(Stored data entries)
****************

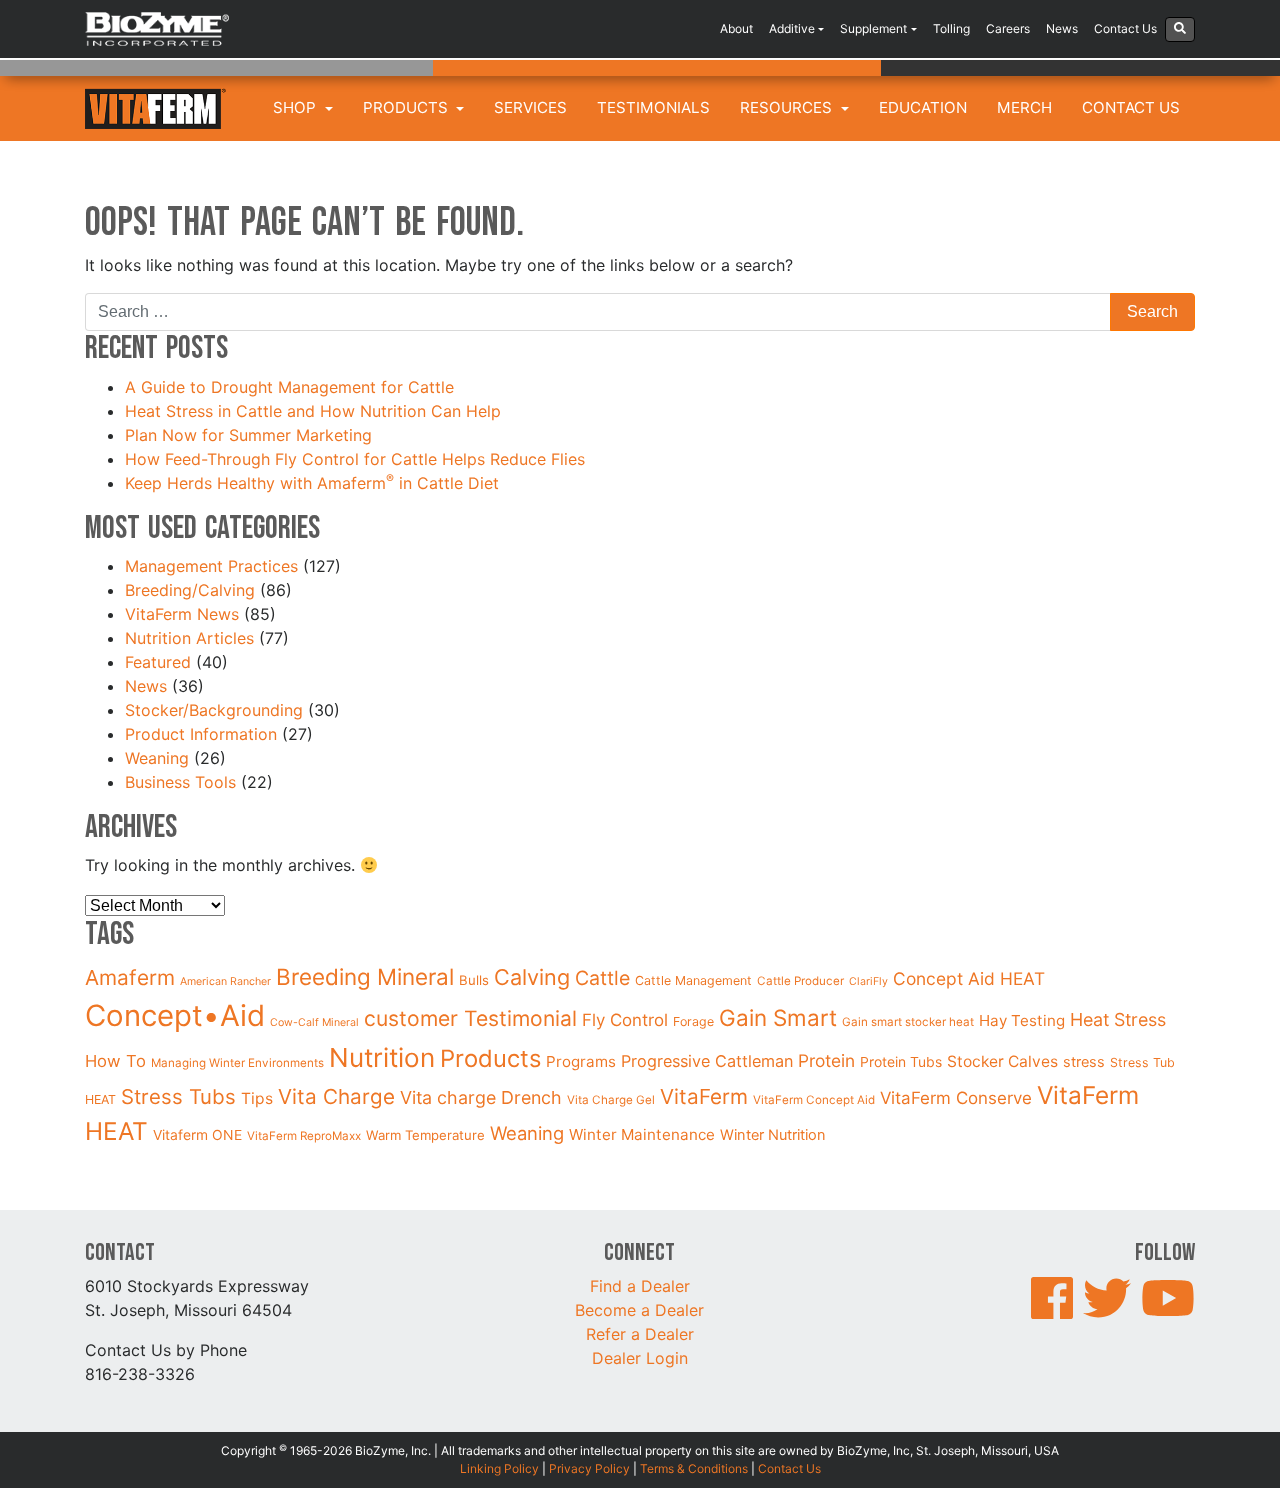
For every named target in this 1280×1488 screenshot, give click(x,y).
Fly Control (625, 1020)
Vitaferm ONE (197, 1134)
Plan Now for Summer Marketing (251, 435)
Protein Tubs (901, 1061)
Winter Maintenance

****************

Description of the task:
What is needed is an exact copy of all the records, minus any pictures.

Output for this task:
For every named target in this 1280×1488 screenshot, give click(x,y).
Fly Control (625, 1020)
Vitaferm ONE (197, 1134)
Plan Now for Summer Marketing (251, 435)
Protein Tubs (901, 1061)
Winter Maintenance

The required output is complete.